Experiments with GPT-2-large confirm that contamination effects persist at larger model and corpus scales, with ground-truth contamination still yielding significant performance improvements. However, the absolute performance remains below that of public GPT-2 checkpoints, highlighting the continued importance of pre-training data scale and diversity.

The authors also note that contamination effects are dataset-dependent; for example, in AG News, contamination does not yield substantial gains, possibly due to pre-existing overlap between the evaluation set and the subsampled corpus.

Implications and Future Directions

The findings have several important implications:

  • Current contamination detection methods are inadequate: N-gram-based and token-overlap definitions fail to capture semantic duplication and are easily evaded by paraphrasing.
  • Ground-truth contamination is underappreciated: Inclusion of prompts and answers in pre-training data can substantially inflate evaluation metrics, especially for generative tasks.
  • Repeated contamination and memorization require further paper: The observed U-shaped performance curve suggests complex interactions between memorization, generalization, and overfitting in LLMs.
  • Evaluation-level analyses are insufficient: Robustness claims based on categorical evaluation splits are not supported by pre-training-level interventions.

Future work should focus on developing more semantically informed contamination definitions (e.g., embedding-based, syntax-aware, or paraphrase detection), and on scalable, corpus-level contamination auditing tools.
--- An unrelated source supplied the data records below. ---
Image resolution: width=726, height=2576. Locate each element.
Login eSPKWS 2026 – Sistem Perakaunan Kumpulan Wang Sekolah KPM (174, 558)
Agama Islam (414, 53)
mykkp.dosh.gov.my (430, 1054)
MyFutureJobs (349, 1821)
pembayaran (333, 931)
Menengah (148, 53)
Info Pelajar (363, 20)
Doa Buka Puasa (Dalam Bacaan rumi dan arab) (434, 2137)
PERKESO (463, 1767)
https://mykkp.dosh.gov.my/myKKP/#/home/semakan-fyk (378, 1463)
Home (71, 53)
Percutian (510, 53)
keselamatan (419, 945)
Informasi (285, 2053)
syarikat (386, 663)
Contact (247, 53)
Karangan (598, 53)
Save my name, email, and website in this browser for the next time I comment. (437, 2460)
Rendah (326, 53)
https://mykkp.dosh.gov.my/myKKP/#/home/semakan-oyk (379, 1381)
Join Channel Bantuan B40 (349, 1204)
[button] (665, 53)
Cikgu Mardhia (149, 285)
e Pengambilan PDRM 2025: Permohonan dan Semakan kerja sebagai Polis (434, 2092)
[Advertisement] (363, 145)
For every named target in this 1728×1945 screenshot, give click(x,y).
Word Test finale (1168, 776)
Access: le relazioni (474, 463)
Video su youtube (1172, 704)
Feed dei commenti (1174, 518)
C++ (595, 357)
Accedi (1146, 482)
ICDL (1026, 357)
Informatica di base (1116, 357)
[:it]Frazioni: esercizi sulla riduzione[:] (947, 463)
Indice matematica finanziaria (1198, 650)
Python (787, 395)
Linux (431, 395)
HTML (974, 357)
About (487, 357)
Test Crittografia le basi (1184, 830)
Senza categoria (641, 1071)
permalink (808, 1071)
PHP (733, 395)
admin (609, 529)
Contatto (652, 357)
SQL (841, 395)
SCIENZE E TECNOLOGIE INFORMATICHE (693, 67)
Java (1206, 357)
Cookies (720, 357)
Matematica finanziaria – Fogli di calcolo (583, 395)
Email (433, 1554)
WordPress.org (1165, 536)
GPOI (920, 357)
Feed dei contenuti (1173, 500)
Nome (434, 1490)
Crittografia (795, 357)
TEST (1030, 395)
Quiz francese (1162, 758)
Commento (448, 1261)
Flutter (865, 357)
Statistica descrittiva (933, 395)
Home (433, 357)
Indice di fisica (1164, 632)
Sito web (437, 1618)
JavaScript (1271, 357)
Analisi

There is also a need for standardized protocols for contamination reporting in LLM research, and for further investigation into the relationship between contamination, memorization, and privacy risks.

Conclusion

This paper provides a rigorous empirical analysis of data contamination in LLM pre-training, demonstrating that both text and ground-truth contamination can artificially inflate downstream performance, and that prevailing contamination definitions are insufficient for reliable detection. The results underscore the necessity for more precise contamination auditing and reporting, and for the development of robust, semantically informed detection methodologies. These findings have direct implications for the evaluation, deployment, and trustworthiness of LLMs in both research and production settings.